Langseth v. Bagan

213 N.W.2d 334 (1973)

Marc LANGSETH, a minor, by Gordon Langseth, his father and natural guardian, and Gordon Langseth, Individually, Appellants,
v.
Paul BAGAN, et al., Respondents.

No. 43973.

Supreme Court of Minnesota.

November 30, 1973.

*335 Garrity, Cahill, Gunhus, Streed & Grinnell, Gunder Gunhus, Edward F. Klinger, Moorhead, Ohnstad, Twichell, Breitling & Arntson, and Jon M. Arntson, West Fargo, N. D., for appellants.

Wattam, Vogel, Vogel & Peterson and H. Patrick Weir, Fargo, N. D., Dosland, Dosland & Nordhougen, and J. P. Dosland, Moorhead, for respondents.

Heard before KNUTSON, C. J., and OTIS, KELLY, and GILLESPIE, JJ.

PER CURIAM.

In this action plaintiff Marc Langseth seeks to recover damages for personal injuries sustained when the car he was driving was struck from behind by one driven by defendant Arvilla Bagan, and plaintiff Gordon Langseth, Marc's father, seeks to recover consequential damages. The rearend collision occurred as Marc was stopped at an intersection awaiting traffic. It had been snowing during the day and the roads were icy. Defendant approached Marc's stopped car at about 5 to 10 miles per hour. When defendant's car began to slide as she applied her brakes about three or four car lengths behind Marc's car, she tried to avoid a collision by turning to the left. Impact occurred between about a foot of the right front of her car and the left rear of Marc's car. Damage to the vehicles was minimal. The jury found that defendant driver was not negligent and the action was dismissed. Plaintiffs appeal from an order denying a new trial or other relief. The principal issue is whether defendant driver was negligent as a matter of law.

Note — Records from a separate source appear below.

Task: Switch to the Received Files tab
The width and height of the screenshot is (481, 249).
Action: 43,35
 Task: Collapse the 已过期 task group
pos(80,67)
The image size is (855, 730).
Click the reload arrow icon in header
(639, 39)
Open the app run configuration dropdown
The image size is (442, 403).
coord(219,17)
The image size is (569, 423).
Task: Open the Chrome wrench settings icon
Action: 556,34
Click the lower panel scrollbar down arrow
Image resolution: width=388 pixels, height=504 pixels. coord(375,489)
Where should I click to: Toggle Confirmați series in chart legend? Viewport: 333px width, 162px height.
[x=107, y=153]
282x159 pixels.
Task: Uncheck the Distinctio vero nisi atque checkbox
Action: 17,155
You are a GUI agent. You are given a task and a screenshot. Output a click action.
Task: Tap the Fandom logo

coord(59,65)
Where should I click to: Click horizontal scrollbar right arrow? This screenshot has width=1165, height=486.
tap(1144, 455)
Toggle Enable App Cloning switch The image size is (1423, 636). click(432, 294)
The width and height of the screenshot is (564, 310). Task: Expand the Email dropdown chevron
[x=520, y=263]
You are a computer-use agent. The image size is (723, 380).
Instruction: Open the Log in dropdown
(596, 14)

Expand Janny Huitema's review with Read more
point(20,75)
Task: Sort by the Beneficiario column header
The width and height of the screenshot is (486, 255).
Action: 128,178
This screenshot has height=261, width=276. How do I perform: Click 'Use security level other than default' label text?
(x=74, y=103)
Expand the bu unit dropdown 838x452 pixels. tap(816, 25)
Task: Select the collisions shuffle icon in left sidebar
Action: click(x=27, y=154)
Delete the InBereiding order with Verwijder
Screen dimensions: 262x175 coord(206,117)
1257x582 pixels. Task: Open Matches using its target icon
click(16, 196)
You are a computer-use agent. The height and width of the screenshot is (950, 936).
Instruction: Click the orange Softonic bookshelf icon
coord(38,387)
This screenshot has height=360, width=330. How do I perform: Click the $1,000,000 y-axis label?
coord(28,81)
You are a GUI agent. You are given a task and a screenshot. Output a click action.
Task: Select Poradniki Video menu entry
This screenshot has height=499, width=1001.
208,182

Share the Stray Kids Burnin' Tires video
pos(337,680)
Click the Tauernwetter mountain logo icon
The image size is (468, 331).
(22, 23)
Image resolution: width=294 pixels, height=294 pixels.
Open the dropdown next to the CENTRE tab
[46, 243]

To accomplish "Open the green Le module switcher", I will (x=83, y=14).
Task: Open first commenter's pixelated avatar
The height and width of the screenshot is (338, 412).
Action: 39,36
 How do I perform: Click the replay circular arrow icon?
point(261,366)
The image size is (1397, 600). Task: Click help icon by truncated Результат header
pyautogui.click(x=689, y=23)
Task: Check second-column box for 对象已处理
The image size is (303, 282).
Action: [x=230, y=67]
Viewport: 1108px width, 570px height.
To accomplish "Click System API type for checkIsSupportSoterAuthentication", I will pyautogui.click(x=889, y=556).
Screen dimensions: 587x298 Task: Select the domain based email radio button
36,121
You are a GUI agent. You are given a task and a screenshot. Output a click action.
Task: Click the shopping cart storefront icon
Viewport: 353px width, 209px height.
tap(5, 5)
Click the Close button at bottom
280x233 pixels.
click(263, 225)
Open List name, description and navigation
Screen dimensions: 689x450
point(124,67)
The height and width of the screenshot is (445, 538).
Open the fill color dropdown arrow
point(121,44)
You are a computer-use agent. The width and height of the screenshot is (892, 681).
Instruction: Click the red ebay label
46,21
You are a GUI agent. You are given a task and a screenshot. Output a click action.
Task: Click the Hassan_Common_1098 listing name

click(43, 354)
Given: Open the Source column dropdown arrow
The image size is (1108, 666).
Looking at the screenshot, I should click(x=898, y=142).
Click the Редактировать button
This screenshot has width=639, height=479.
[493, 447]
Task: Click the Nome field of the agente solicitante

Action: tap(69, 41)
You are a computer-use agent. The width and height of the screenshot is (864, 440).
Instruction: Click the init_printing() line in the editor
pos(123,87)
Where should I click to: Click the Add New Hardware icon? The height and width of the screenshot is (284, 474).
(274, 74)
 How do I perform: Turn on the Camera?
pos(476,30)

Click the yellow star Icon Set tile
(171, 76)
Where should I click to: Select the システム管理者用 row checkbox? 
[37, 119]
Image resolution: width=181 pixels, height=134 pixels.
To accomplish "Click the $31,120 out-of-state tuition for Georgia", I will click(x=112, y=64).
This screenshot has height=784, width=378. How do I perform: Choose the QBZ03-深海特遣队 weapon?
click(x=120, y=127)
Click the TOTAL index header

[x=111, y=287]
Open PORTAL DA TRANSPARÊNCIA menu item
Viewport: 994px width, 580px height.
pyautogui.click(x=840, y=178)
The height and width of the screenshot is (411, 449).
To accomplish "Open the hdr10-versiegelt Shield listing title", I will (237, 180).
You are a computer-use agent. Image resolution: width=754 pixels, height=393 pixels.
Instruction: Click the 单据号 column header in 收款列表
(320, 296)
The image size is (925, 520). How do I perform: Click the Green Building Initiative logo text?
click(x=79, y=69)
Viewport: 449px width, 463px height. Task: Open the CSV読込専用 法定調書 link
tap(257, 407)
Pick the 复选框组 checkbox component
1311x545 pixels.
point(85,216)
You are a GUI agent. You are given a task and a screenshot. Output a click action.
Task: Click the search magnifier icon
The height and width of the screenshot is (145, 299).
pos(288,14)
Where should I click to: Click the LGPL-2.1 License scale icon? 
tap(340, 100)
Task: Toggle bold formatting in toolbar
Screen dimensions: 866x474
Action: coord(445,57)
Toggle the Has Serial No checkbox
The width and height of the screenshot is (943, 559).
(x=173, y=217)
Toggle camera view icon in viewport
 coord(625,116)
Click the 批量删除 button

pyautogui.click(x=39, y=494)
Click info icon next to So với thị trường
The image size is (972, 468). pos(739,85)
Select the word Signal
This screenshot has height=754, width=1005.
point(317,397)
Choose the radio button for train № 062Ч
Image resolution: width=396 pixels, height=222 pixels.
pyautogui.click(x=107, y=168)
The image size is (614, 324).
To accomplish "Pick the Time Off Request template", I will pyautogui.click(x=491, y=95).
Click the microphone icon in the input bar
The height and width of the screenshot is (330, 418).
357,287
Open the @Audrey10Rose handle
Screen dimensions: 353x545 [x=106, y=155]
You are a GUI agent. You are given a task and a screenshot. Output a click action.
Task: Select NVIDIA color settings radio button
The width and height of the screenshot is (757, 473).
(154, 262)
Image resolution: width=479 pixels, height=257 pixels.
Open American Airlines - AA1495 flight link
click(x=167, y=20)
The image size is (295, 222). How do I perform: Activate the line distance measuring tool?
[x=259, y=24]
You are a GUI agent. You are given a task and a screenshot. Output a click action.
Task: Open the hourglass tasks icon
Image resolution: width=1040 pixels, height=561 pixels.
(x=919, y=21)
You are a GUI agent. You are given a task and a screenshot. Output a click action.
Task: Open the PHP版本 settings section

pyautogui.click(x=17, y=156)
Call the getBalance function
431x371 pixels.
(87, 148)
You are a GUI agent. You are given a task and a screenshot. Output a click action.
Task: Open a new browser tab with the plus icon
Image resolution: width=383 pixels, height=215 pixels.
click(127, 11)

We have in a number of recent cases entertained the question whether a rear-end collision should invariably result in negligence by the striking driver as a matter of law. We need only reiterate that, while a rear-end collision may suggest negligence, it does not dictate it. When the attendant facts and circumstances indicate that there may be reasonable excuse or justification to explain the collision, the question is for the jury. E.g., Fletcher v. Schroeder, 290 Minn. 556, 188 N.W.2d 783 (1971); Bymark v. Englert, 283 Minn. 497, 168 N.W.2d 688 (1969); Tibbetts v. Nyberg, 276 Minn. 431, 150 N.W.2d 687 (1967); Connaker v. Hart, 275 Minn. 289, 146 N.W.2d 607 (1966).

Affirmed.

YETKA and SCOTT, JJ., not having been members of this court at the time of the argument and submission, took no part in the consideration or decision of this case.